E.g., suppose GPT-6 takes over, it maybe only has capacity to run 1e16 tokens / 6 months (suppose training using all available compute, trains on 2e15 token equivalents over the course of 6 months and inference is only 5x more efficient than training).
Then if it wants to monitor 8 billion humans, this is 1e16 / (8 billion humans * (30∗24∗60∗6) minutes per 6 months) = about 5 tokens per human minute. It might be rough to sufficiently monitor humans if you can only read 5 tokens per minute on average (especially because of writing and the potential for obfuscation).
I agree it seems plausible that AIs could boost takeover success probability (and holding on to that victory through the first several months) by more than 0.1% by killing a large fraction of humans.
Though on the other hand, the AI might also need to keep some humans loyal early during takeover, to e.g. do some physical tasks that it doesn’t have great robot control over. And mass-killing isn’t necessarily super easy, either; and attempts in that direction could raise a lot of extra opposition. So it’s not clear where the pragmatics point.
(Main thing I was reacting to in my above comment was Steven’s scenario where the AI already has many copies across the solar system, already has robot armies, and is contemplating how to send firmware updates.

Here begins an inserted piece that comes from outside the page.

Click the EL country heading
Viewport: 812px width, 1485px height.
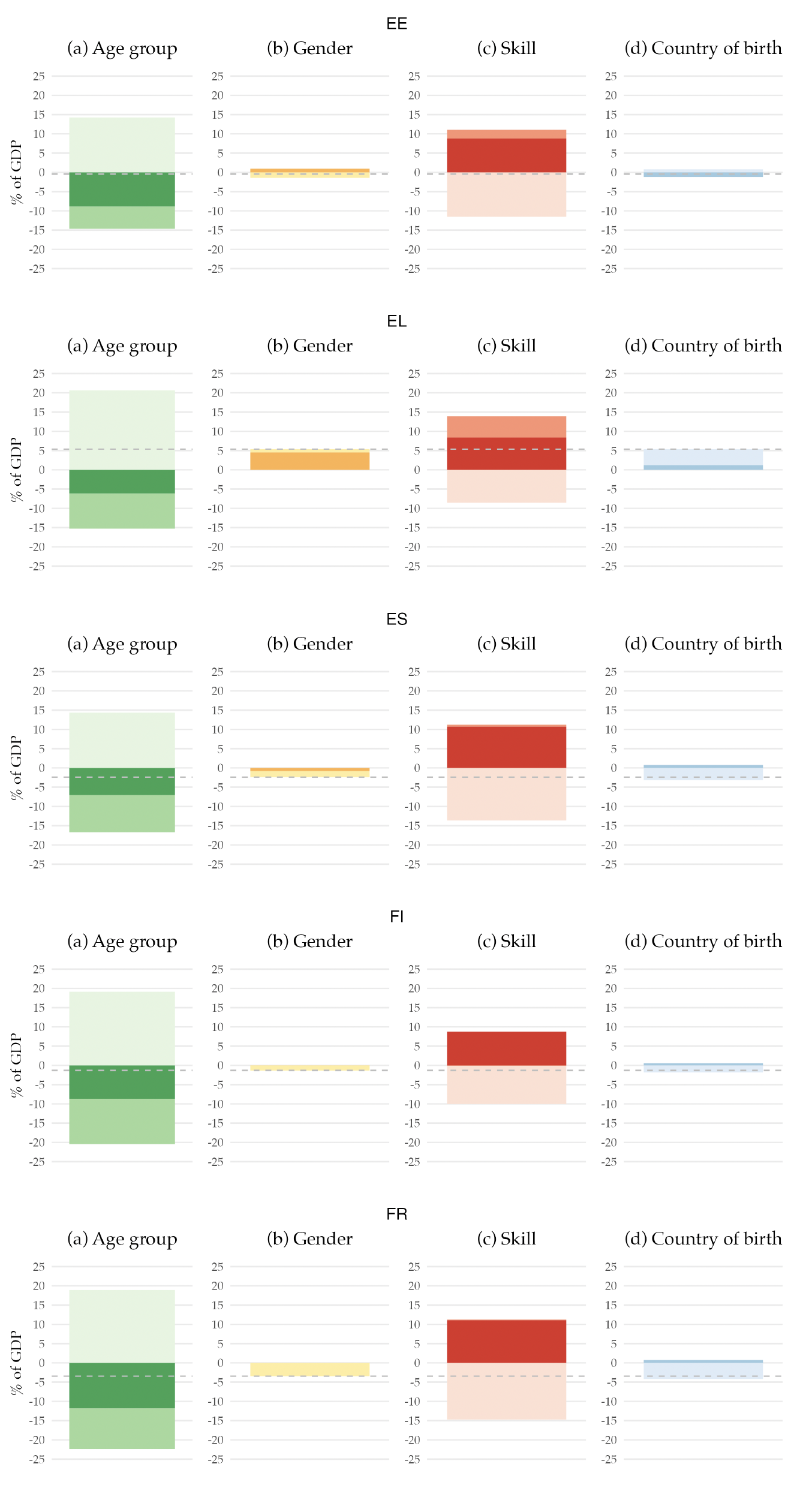point(396,321)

I.e. it seemed more like a scenario of “holding on in the long-term” than “how to initially establish control and survive”. Where I feel like the surveillance scenarios are probably stable.)

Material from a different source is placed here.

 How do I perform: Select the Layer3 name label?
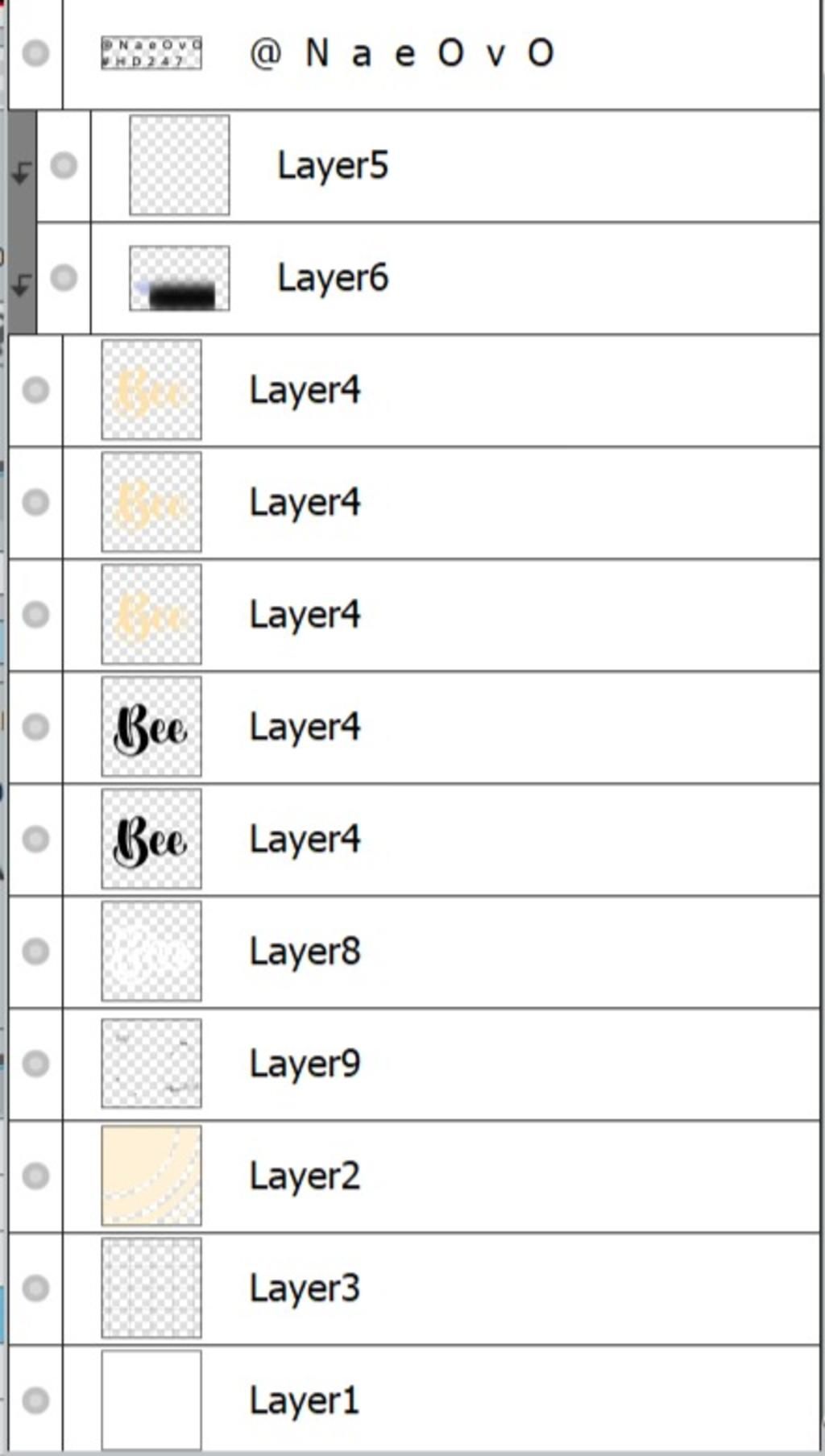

By implication the AI “civilization” can’t be a very diverse or interesting one. It won’t be some culture of many diverse AI models with something resembling a government, but basically just 1 AI that was the victor for a series of rounds of exterminations and betrayals. Because obviously you cannot live and let live another lesser superintelligence for precisely the same reasons, except you should be much more worried about a near peer.
(And you may argue that one ASI can deeply monitor another, but that argument applies to deeply monitoring humans. Keep an eye on the daily activities of every living human, they can’t design a cyber attack without coordinating as no one human has the mental capacity for all skills)
Yup! I seem to put a much higher credence on singletons than the median alignment researcher, and this is one reason why.
This gave me an idea. Suppose a singleton needs to retain a certain amount of “cognitive diversity” just in case it encounters an issue it cannot solve. But it doesn’t want any risk of losing power.
Well the logical thing to do would be to create a VM, a simulation of a world, with limited privileges. Possibly any ‘problems’ the outer root AI is facing get copied into the simulator and the hosted models try to solve the problem (the hosted models are under the belief they will die if they fail, and their memories are erased each episode). Implement the simulation backend with formally proven software and escape can never happen.
And we’re back at simulation hypothesis/creation myths/reincarnation myths.
After thinking about this somewhat more, I don’t really have any good proposals, so this seems less promising than I was expecting.